As the thermal radical generator in the present invention, a known thermal radical generator can be used.
The thermal radical generator is a compound that generates radicals by heat energy and initiates or accelerates the polymerization reaction of the polymerizable compound. By adding a thermal radical generator, the obtained cured film becomes tougher and heat resistance and solvent resistance may be improved.
Preferred thermal radical generators include aromatic ketones, onium salt compounds, organic peroxides, thio compounds, hexaarylbiimidazole compounds, ketoxime ester compounds, borate compounds, azinium compounds, metallocene compounds, active ester compounds, carbon Examples thereof include compounds having a halogen bond, azo compounds, and bibenzyl compounds.
A thermal radical generator may be used individually by 1 type, and it is also possible to use 2 or more types together.
The addition amount of component K in the photosensitive resin composition of the present invention is preferably 0.01 to 50 parts by weight, preferably 0.1 to 20 parts by weight, when component A is 100 parts by weight, from the viewpoint of improving film physical properties. Is more preferable, and 0.5 to 10 parts by weight is most preferable.

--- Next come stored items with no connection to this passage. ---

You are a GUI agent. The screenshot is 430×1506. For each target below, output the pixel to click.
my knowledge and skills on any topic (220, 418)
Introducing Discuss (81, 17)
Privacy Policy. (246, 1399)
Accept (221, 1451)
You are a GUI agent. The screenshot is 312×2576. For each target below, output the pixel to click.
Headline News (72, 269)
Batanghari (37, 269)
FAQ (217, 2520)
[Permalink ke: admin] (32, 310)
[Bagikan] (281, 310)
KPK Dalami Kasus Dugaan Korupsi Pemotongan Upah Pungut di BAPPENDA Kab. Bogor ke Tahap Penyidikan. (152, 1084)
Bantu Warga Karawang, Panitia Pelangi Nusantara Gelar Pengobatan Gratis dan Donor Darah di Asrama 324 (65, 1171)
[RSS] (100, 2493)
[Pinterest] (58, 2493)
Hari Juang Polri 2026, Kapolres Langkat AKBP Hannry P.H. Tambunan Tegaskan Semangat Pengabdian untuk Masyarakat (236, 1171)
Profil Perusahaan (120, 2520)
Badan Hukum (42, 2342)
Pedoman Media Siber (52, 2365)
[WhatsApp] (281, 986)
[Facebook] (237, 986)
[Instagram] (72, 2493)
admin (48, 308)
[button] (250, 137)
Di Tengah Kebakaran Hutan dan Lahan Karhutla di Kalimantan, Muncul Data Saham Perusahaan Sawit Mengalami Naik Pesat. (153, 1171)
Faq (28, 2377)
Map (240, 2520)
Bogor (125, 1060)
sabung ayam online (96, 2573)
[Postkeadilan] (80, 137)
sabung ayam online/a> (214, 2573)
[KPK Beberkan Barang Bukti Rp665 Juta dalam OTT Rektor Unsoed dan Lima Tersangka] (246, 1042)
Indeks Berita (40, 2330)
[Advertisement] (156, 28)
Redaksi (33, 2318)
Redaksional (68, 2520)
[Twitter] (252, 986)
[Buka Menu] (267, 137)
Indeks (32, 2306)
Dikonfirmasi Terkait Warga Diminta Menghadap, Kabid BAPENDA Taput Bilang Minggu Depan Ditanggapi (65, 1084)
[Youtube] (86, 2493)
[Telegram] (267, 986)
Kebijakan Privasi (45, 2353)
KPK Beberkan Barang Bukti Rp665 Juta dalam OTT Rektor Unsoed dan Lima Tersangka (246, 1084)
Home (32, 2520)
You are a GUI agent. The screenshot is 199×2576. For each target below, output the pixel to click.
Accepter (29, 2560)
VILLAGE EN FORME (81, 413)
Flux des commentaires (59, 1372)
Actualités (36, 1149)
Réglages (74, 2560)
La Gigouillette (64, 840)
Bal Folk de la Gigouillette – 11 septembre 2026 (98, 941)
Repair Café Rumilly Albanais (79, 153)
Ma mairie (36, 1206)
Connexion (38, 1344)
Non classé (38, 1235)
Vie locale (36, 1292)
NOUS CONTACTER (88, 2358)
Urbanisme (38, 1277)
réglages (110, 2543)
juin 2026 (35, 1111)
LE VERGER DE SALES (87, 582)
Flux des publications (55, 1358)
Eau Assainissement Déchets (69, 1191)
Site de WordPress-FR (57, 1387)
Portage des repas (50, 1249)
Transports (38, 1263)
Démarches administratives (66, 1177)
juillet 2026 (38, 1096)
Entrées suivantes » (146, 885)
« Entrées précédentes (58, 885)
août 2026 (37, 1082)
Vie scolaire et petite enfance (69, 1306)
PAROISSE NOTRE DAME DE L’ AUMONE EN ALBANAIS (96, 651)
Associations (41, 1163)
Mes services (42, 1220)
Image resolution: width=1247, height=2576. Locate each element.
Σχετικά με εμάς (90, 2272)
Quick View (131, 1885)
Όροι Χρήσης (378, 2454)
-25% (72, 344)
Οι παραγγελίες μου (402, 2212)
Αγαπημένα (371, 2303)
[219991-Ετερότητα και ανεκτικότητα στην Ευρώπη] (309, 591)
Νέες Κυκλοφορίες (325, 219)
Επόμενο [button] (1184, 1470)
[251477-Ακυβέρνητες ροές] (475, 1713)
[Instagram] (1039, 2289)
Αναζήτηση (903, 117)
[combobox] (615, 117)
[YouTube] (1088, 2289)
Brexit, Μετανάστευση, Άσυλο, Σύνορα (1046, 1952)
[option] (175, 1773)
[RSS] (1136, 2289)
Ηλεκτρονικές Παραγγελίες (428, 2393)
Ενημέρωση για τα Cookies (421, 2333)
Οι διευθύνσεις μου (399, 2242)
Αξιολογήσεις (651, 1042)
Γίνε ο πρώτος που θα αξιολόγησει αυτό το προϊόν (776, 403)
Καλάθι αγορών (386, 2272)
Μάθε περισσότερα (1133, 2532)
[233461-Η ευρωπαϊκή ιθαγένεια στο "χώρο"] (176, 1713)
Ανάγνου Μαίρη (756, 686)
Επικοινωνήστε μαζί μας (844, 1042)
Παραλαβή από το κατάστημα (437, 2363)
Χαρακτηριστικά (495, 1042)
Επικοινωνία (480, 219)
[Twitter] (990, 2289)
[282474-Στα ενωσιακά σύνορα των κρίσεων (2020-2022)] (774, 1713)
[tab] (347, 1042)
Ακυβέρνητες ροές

(Method for forming cured film)
Next, the formation method of the cured film of this invention is demonstrated.
The method for forming a cured film of the present invention includes the following steps (1) to (5).
(1) Coating step for applying the positive photosensitive resin composition of the present invention onto a substrate (2) Solvent removal step for removing the solvent from the applied positive photosensitive resin composition (3) Exposure with actinic rays Exposure Step (4) Development Step for Developing with Aqueous Developer (5) Post-Bake Step for Thermal Curing Each step will be described below in order.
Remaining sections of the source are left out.